--- Data for review ---
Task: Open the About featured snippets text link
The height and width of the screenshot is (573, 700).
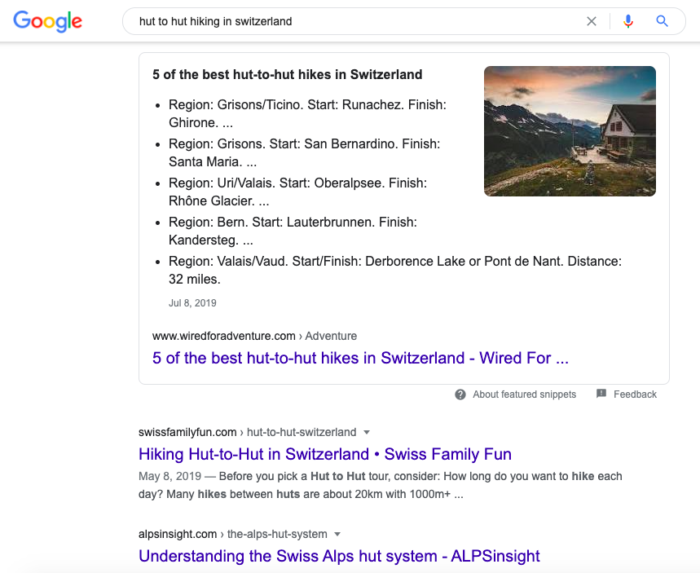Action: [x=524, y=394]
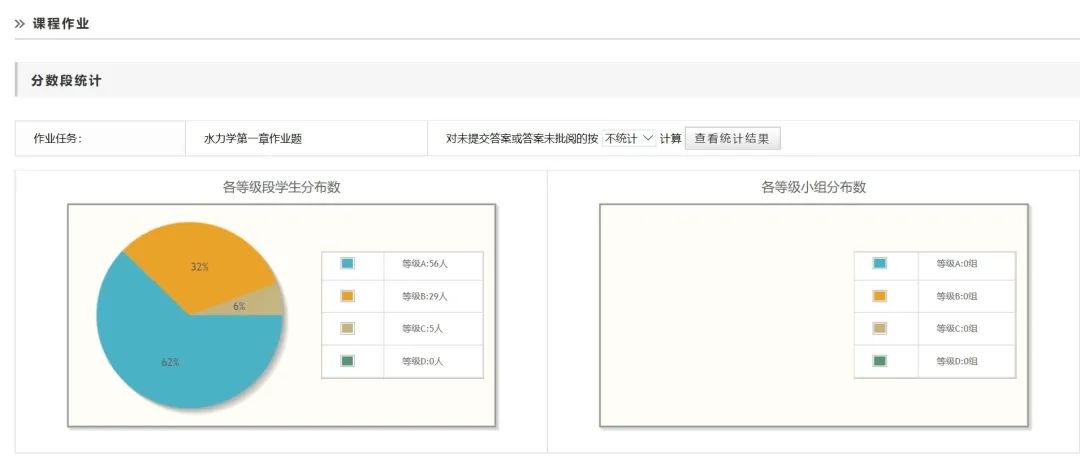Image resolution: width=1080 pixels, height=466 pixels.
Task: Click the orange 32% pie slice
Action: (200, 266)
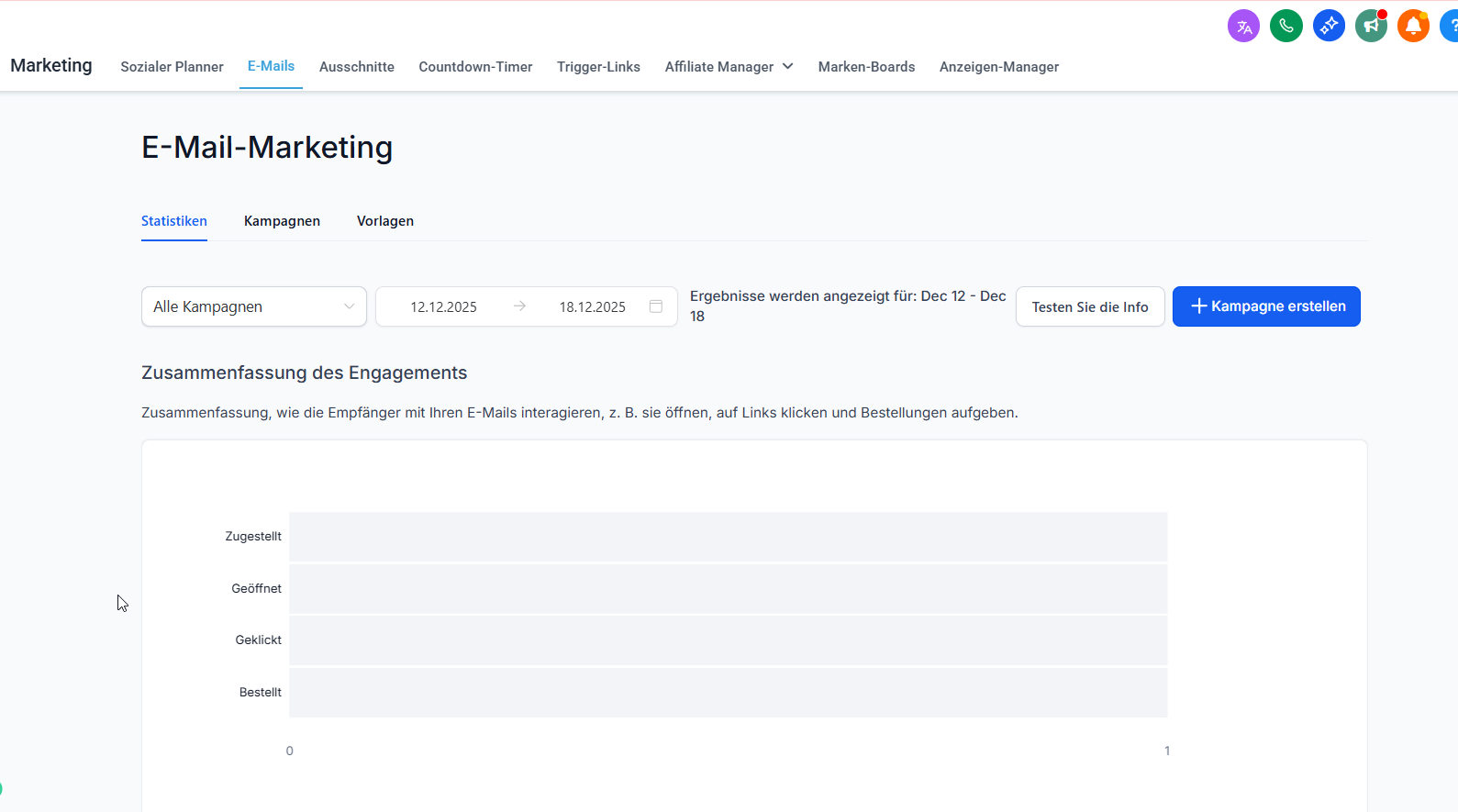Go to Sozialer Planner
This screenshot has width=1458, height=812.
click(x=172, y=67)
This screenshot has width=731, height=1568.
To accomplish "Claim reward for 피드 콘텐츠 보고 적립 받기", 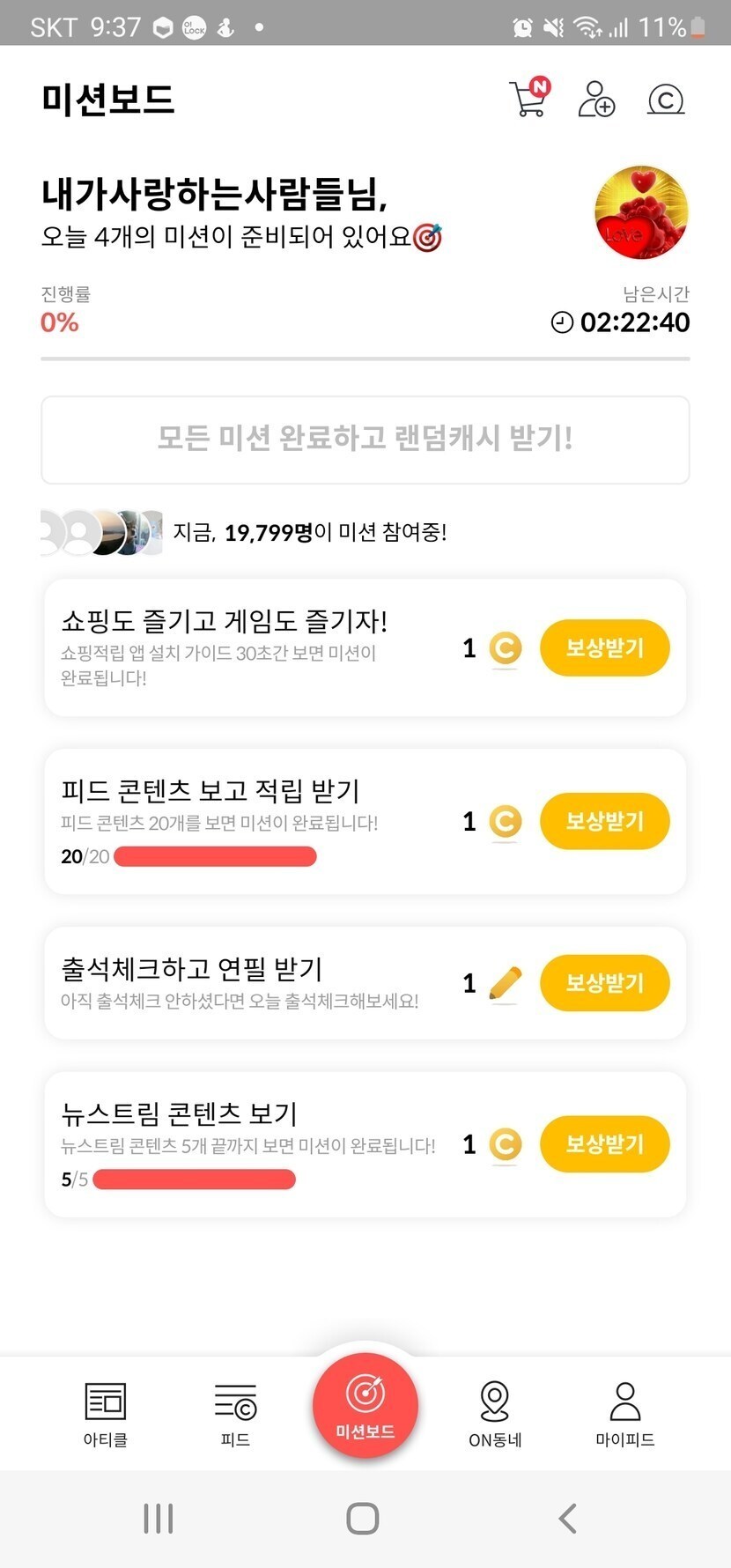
---
__Action item__.
With every picture removed, give the entries above again exactly.

__Solution__.
Task: Open the About featured snippets text link
The height and width of the screenshot is (573, 700).
Action: [x=524, y=394]
Image resolution: width=1080 pixels, height=466 pixels.
Task: Click the orange 32% pie slice
Action: (200, 266)
Go to Sozialer Planner
This screenshot has width=1458, height=812.
click(x=172, y=67)
This screenshot has width=731, height=1568.
To accomplish "Claim reward for 피드 콘텐츠 보고 적립 받기", 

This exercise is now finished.